GIVEN PASSAGE ::

◇ ◇ ◇ ◇ ◇ ◇ ◇

Abstract
We discuss the way of using keyword search in the case of P2P connected relational databases. Each peer is then an agent deciding about translation and propagation of a keyword query, as well as about the way of merging partial answers. The way of merging (partial or total) is essential for both efficiency of execution and information contents in the final answer. We prove a theorem stating a necessary condition for deciding about the strategy of merging made by a peer.
Similar content being viewed by others
Keywords
1 Introduction
Keyword search is the most popular in information retrieval systems, where queries often are boolean or regular expressions over keywords, and information sources are text documents [4]. Lately, we observe a widespread application of keyword search paradigm to structured and semistructured data sources [6–8], in particular to relational databases [2, 11, 13].

◇ ◇ ◇ ◇ ◇ ◇ ◇

DATA EXCERPT ::
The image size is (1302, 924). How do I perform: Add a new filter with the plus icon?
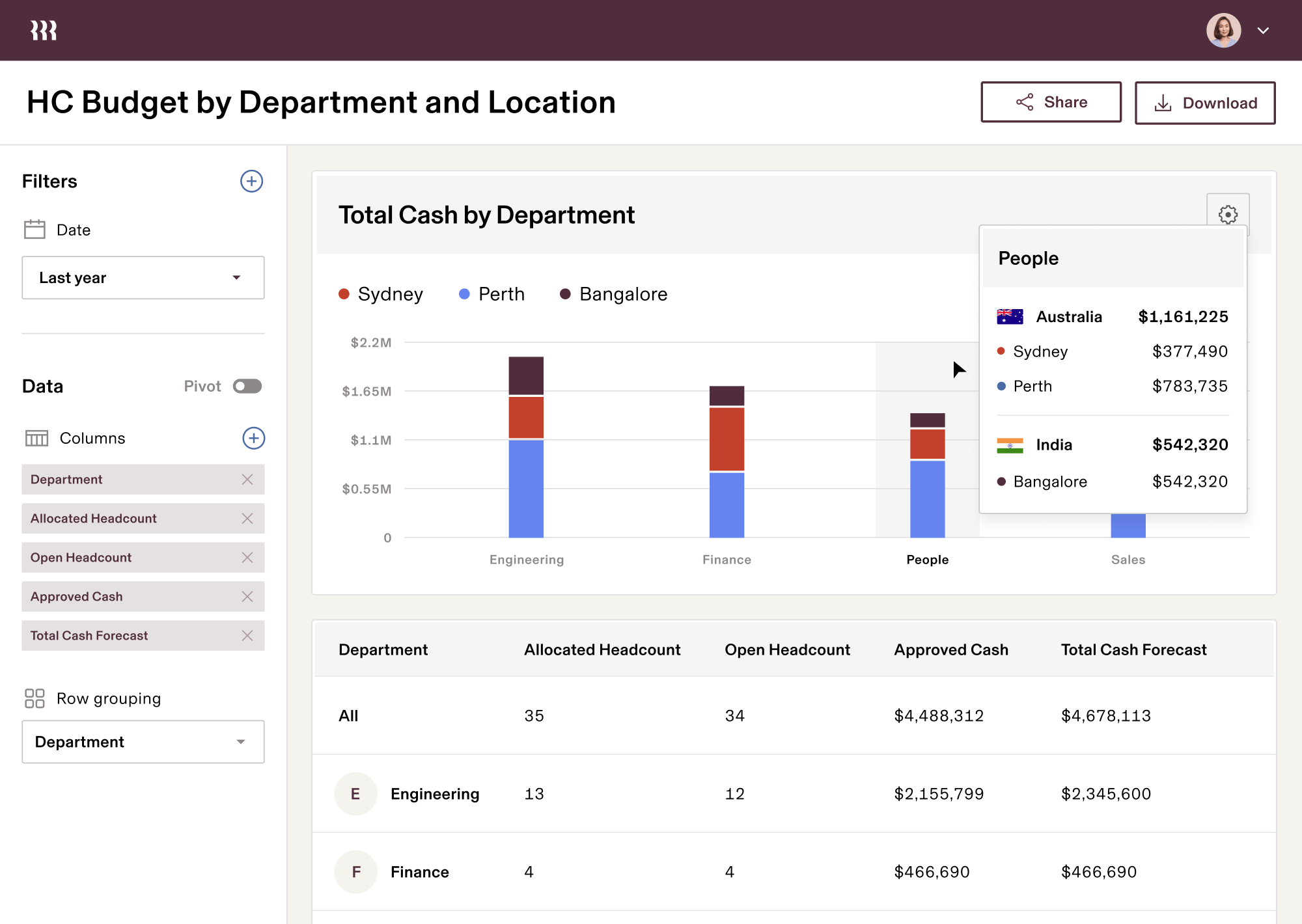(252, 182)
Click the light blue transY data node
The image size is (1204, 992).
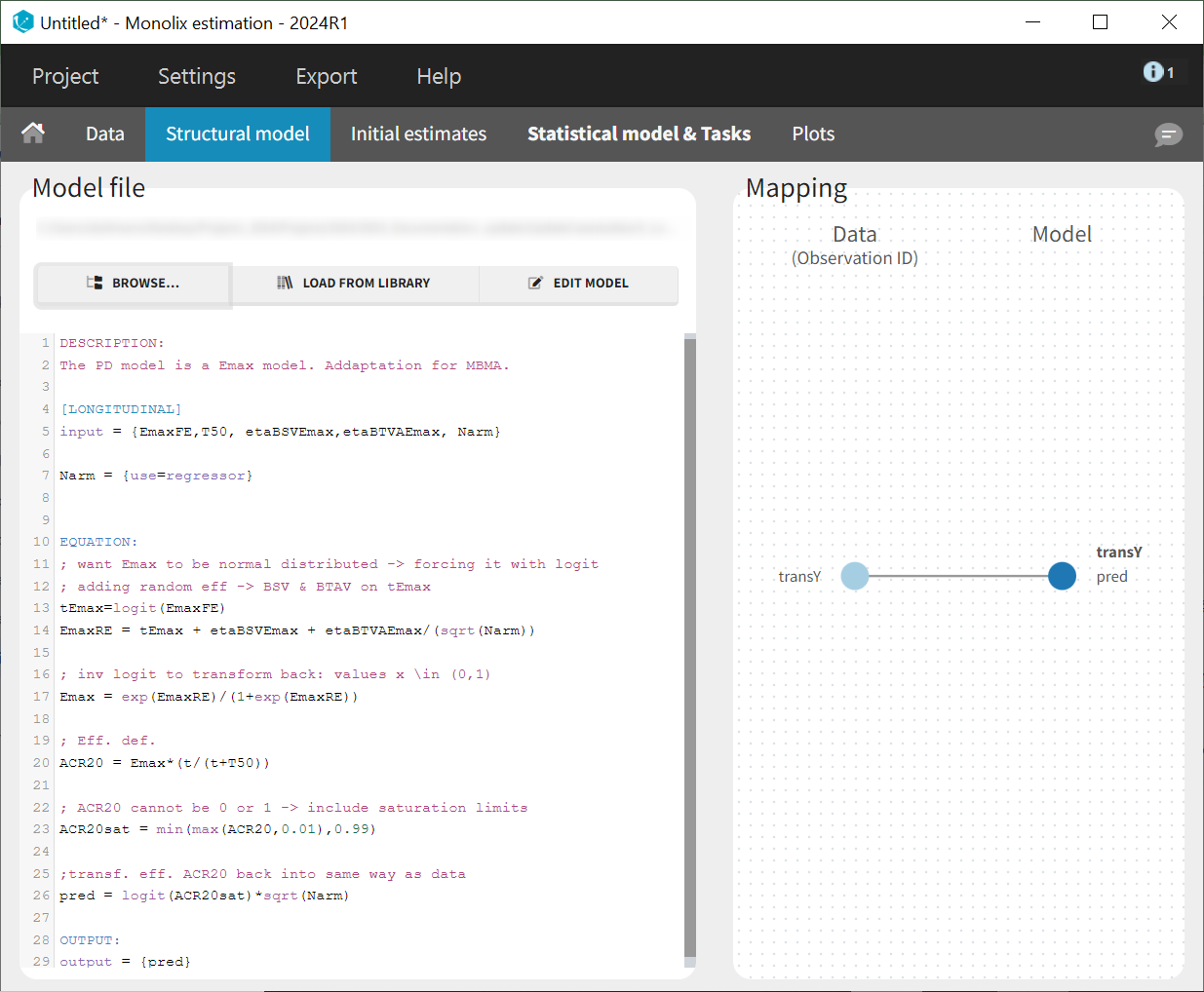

◇ ◇ ◇ ◇ ◇ ◇ ◇

WRITTEN INSTRUCTION :: Take the paper on keyword search in P2P connected relational databases further by writing the next paragraph of its introduction, starting after its final sentence.

TASK RESPONSE ::
In this paper, we focus on answering keyword queries issued against a P2P system populated with relational databases. The user expects that an answer will contain all relevant data stored in databases reachable from the chosen peer directly or indirectly. A keyword query is propagated in the P2P system and the peers (agents) translate it according to their database schemes into a relational database query. Partial answers are appropriately merged and sent back to a target peer. A crucial issue is then the strategy of query propagation and the way of merging partial answers. A peer can apply a partial merge (involving only answers returned to the peer) or a total merge (besides answers also the entire database stored on the peer is taken into account). The decision influence both the cost of the execution and the information contents in the final answer. Application of the total merge may infer some missing values, which otherwise were not discovered in the final answer. We propose and discuss some necessary condition that specifies whether it will be beneficial to apply the total merge.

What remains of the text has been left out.